Records to use Block Start

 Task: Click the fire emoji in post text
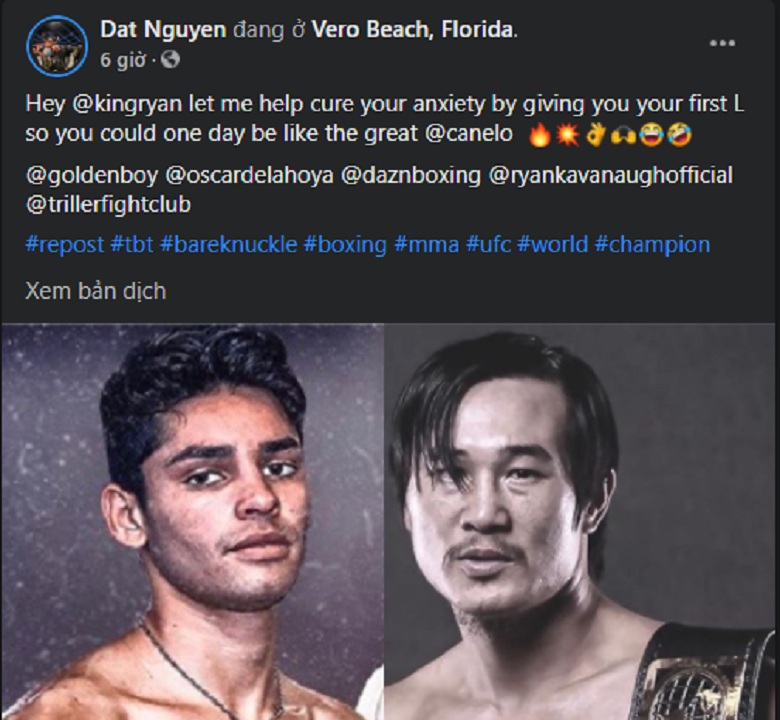(x=539, y=135)
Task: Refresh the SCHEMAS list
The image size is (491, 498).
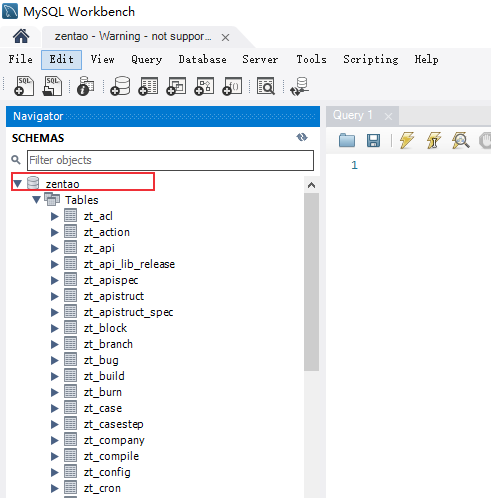Action: [x=302, y=137]
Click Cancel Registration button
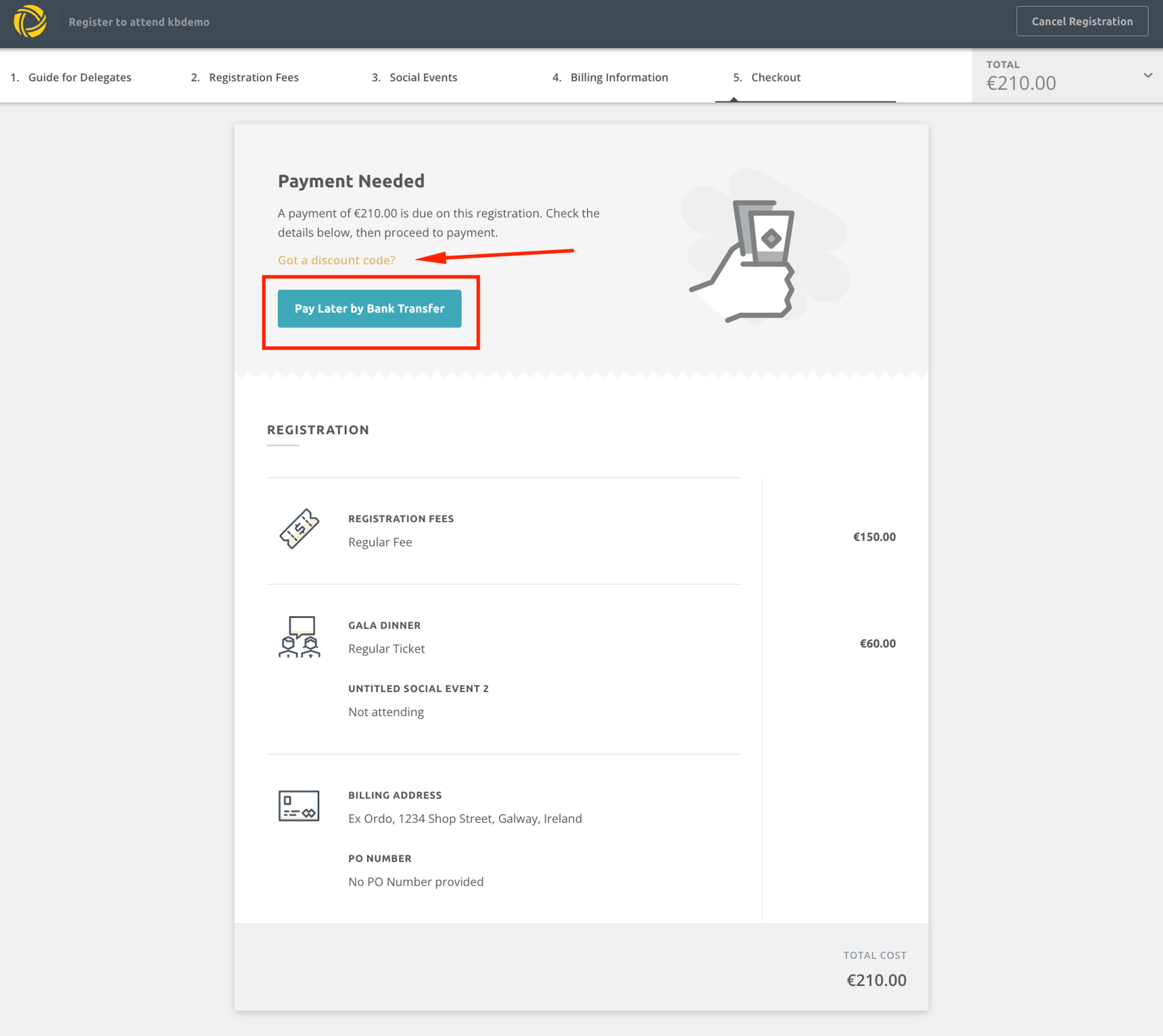1163x1036 pixels. [x=1081, y=22]
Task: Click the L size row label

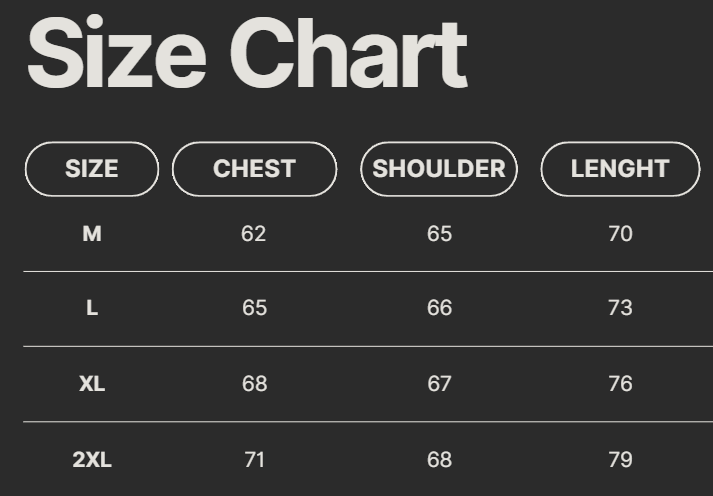Action: coord(92,308)
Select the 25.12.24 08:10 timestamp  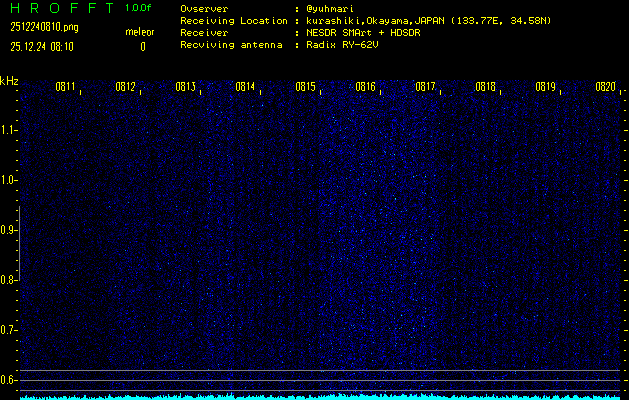point(44,46)
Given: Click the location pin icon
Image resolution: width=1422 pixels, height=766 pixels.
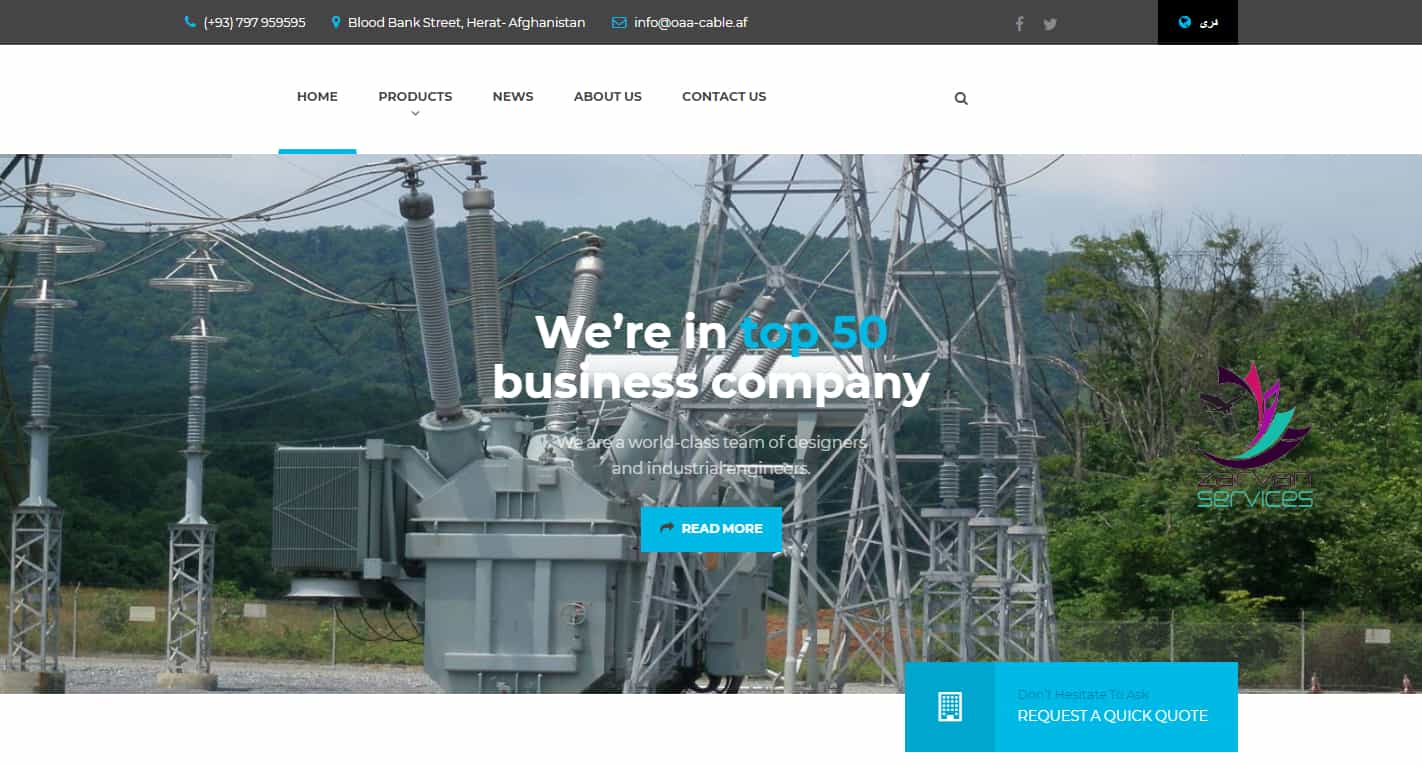Looking at the screenshot, I should coord(336,22).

Records to use Block End

# Task goal
Repeat word for word, and nothing more, the lines between the line containing "Given: Click the location pin icon" and the last line of the records above, inclusive, without pictures.

# Answer for the task
Given: Click the location pin icon
Image resolution: width=1422 pixels, height=766 pixels.
Looking at the screenshot, I should coord(336,22).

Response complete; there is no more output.